Es ändert sich erst mal die Grundwasserneubildung. Wenn auf einer freien Fläche wie Wiese oder Wald Regenwasser versickert, dann wird das Grundwasser eine sehr hohe Qualität haben.

Durch die Verstädterung wird das Gebiet eingeschränkt, wo Wasser versickern kann.

Es wird dann viel Wasser lokal an den Rändern von versiegelten Flächen in den Grundwasserleiter mit vielleicht schlechterer Qualität eingebracht, weil das Wasser schon Stoffe aufgenommen hat auf den versiegelten Flächen oder auf den Dächern. Und zusätzlich muss auch das Abwasser, was wir produzieren, abgeführt werden.

Was hat der Klimawandel für einen Einfluss auf das Grundwasser in der Schweiz?

Mit dem Klimawandel kommt es zu Veränderungen der Niederschlagsverhältnisse. Vorhersagen zeigen, dass wir in den nächsten Jahrzehnten in der Schweiz ungefähr gleich viel Regenmenge haben. Aber es wird dazu kommen, dass wir mehr Winterniederschläge haben.

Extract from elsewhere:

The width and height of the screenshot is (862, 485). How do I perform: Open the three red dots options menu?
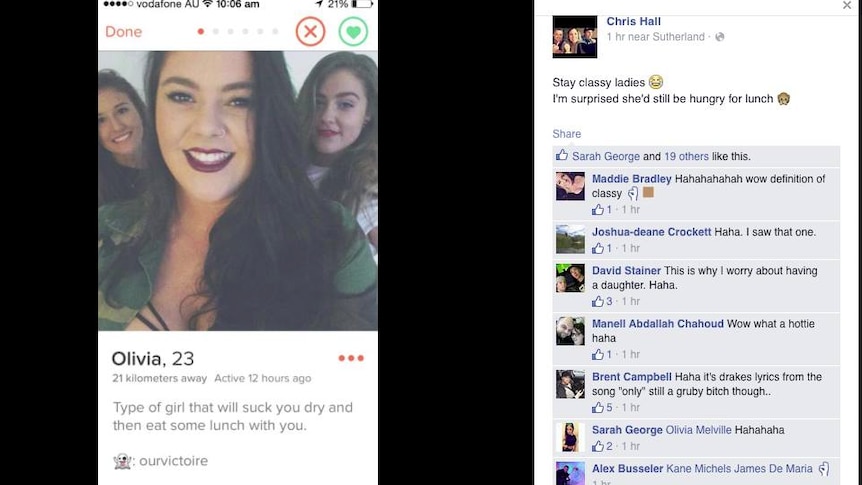(x=351, y=358)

Im Sommer kann das Wasser fehlen, es kann zu Trockenheit führen. Und wenn die Trinkwasserversorgung oder die Bewässerung in der Landwirtschaft aufrechterhalten werden sollen, dann könnten die Grundwasserleiter stärker fallen, als dies heute der Fall ist.

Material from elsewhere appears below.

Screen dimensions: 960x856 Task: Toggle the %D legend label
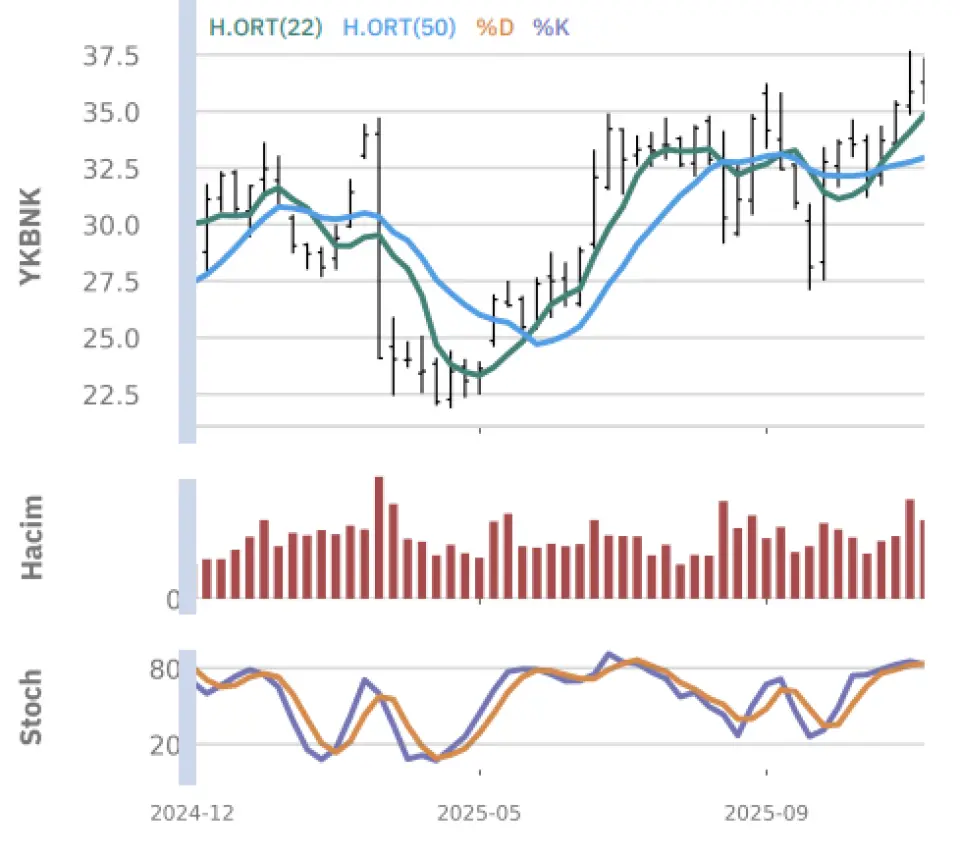[494, 27]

Wie kann man Grundwasservorkommen über solch trockene Perioden hinweg retten?

Das Auffüllen der Grundwasserleiter geschieht über den Regen oder den schmelzenden Schnee. Wenn dies aber nicht ausreicht, wird bei den Wasserwerken künstlich Oberflächenwasser versickert, damit es dann Grundwasser wird und als Trinkwasser gepumpt werden kann.

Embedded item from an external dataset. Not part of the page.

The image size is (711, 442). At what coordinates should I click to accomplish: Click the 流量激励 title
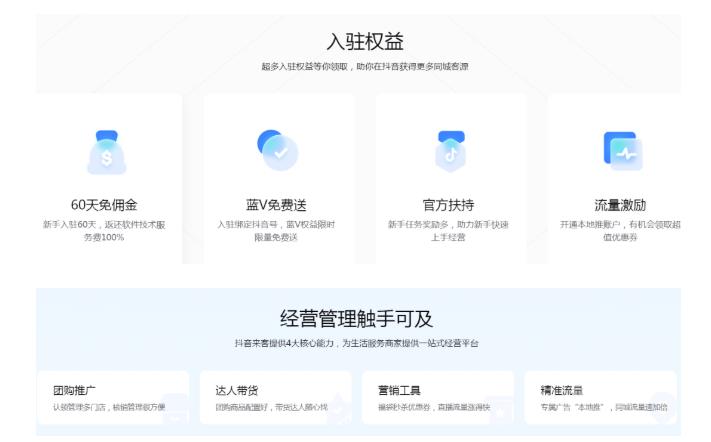click(x=622, y=205)
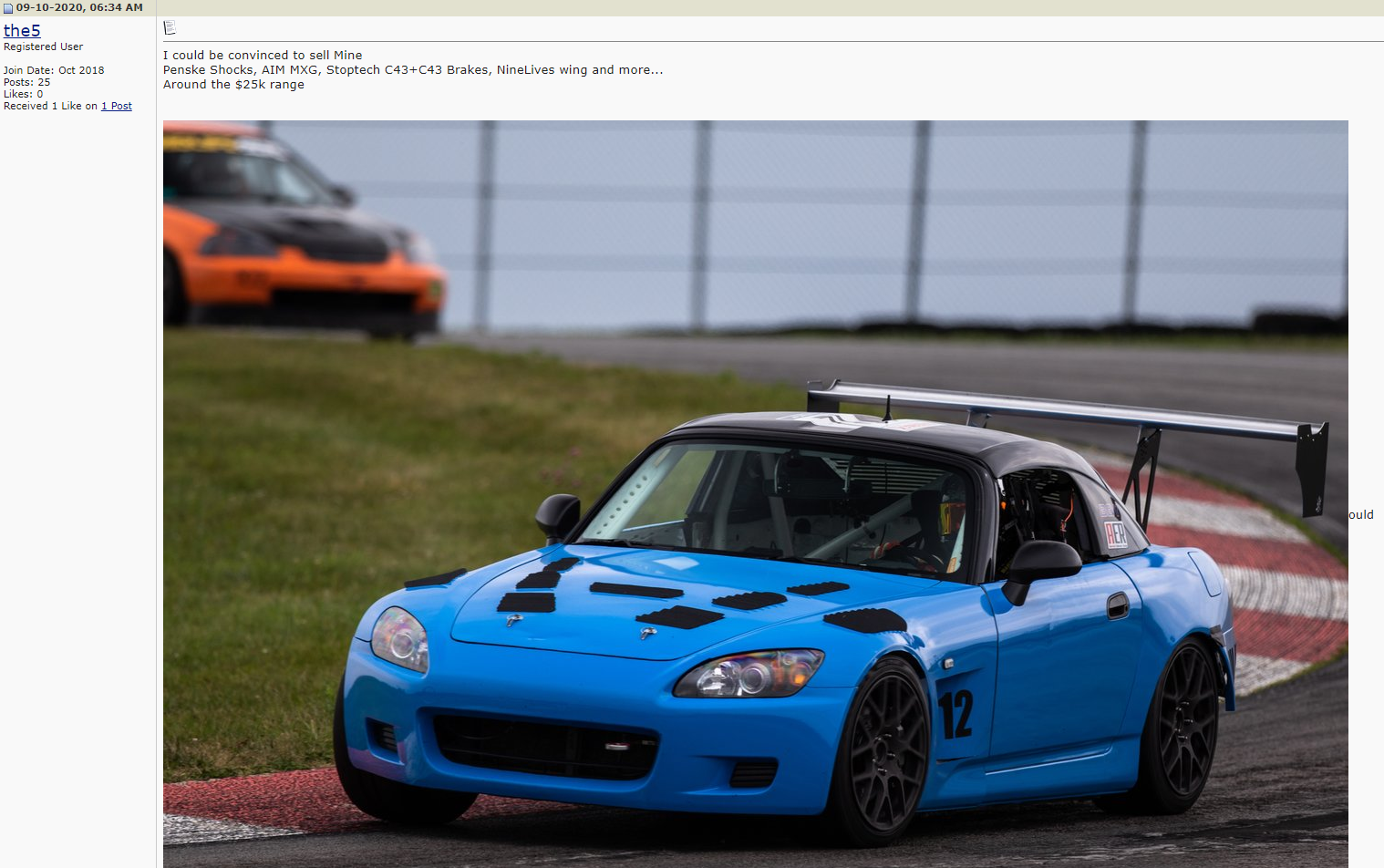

Dies geschieht heute schon in einigen Gebieten der Schweiz. Wir müssen uns überlegen, ob diese künstliche Grundwasseranreicherung auch an weiteren Orten eingesetzt werden soll.

Was passiert, wenn es uns nicht gelingt, das Grundwasser als wichtige Trinkwasserressource zu erhalten?

In der Schweiz sind wir in einer sehr komfortablen Lage. Wir haben viel Grundwasser und können unsere Bevölkerung noch über viele Jahrzehnte sehr stabil versorgen.

Aber wenn es uns nicht gelingt, diese Ressource zu schützen, dann wird es auch hierzulande aussehen wie in anderen Teilen der Welt: Leute werden in andere Gebiete ausweichen, wenn sie nichts mehr zu trinken haben. Diese Massenflucht und die Migration würde auch bei uns zunehmen.

Das Gespräch führte Cathrin Caprez.

Vielen Menschen ist nicht bewusst, dass unser Hahnenwasser zu 80 Prozent aus Grundwasser (und 20 Prozent Seewasser) besteht. Die Hälfte von diesen 80 Prozent ist gepumptes Grundwasser und die andere Hälfte ist Wasser aus Quellen.